White House takes up fight against 'back-stabbing' Trudeau

Trump Takes More Swipes at Canada After Arrival in Singapore

Trump Takes More Swipes at Canada After Arrival in Singapore

The G7 summit came after the Trump administration decided last week to impose tariffs on steel and aluminum imports from the European Union, Canada and Mexico, which has drawn strong opposition from US business community and quick retaliation from major USA trading partners. Bob Corker has introduced legislation that would roll back the President's power to impose tariffs like the ones he introduced earlier this month on steel and aluminum on USA allies, but Republican leaders don't appear eager to take it up even as an amendment to already-moving legislation.

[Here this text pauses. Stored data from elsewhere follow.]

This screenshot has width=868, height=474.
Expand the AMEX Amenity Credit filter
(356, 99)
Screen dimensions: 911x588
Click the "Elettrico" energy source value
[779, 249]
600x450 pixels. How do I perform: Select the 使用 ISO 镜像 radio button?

But Sen. Lindsey Graham (R-S.C.) said Sunday on ABC's "This Week", "I'm not so sure John's right about where America is on trade".

The President insisted his allies were trying to take advantage of the USA over trade and financing North Atlantic Treaty Organisation.

Canadian tariffs were in place long before the summit and did not prevent Trump from initially endorsing the G-7 statement on trade.

"The United States loses political influence in the rest of the world, and they also lose position as a centerpiece in efforts to find global joint mechanisms and set the agenda", said Solberg, who had been invited to attend the summit.

And Roland Paris, a former foreign policy adviser to Trudeau, jabbed Mr. Trump on Twitter: "Big tough guy once he's back on his airplane".

As Commerce Secretary Wilbur Ross wrote past year, while other nations like to criticize the United States for anti-trade rhetoric, their policies put high tariffs on USA goods.

Describing the U.S. tariffs on European steel and aluminium as "unjustified", she left no doubt that EU nations would impose counter-measures on USA goods in response but cautioned against tit-for-tat retaliation which might lead to a trade war. "They surely can not be that upset about what the prime minister said", according to a second Canadian official.

In a sign of how limited their options are, Canadian officials said they planned to press harder with their US lobbying campaign, focused on potentially sympathetic lawmakers outside the White House, while relying on support from allied nations and hoping Trump does not carry out all his threats. Trudeau did not make President Trump look weak. -Canada border. Trudeau told reporters that imposing retaliatory measures "is not something I relish doing" but that he wouldn't hesitate to do so because "I will always protect Canadian workers and Canadian interests". "We strive to reduce tariff barriers, non-tariff barriers and subsidies", it said, reflecting the typical language of decades of G7 statements.

Asked about Navarro's comments, Canadian Foreign Affairs Minister Chrystia Freeland said, according to reporter Daniel Dale, "Canada does not conduct its diplomacy through ad hominem attacks".

That tweet was followed a second message: "PM Justin Trudeau of Canada acted so meek and mild during our @G7 meetings only to give a news conference after I left saying that, "US Tariffs were kind of insulting" and he 'will not be pushed around.' Very dishonest & weak".

Pompeo declined to comment on the specific remarks by Navarro.

"We used to be a nation that was unbelievably cash flow oriented and had no debt of any effect", he said.

And Americans are practically apologizing on behalf of their president. "We have seen this with the climate agreement or the Iran deal".

"This week started with @realDonaldTrump boosting a Chinese company identified as a national security threat to the U.S. It ended with him standing up for Russian Federation and alienating our allies at the G7".

Trump had earlier lashed out at Canadian leader Justin Trudeau for what he said were "false statements" at a news conference and said the United States would not endorse the G7 communique.

The G7 groups the United States, Japan, Germany, France, Britain, Italy and Canada.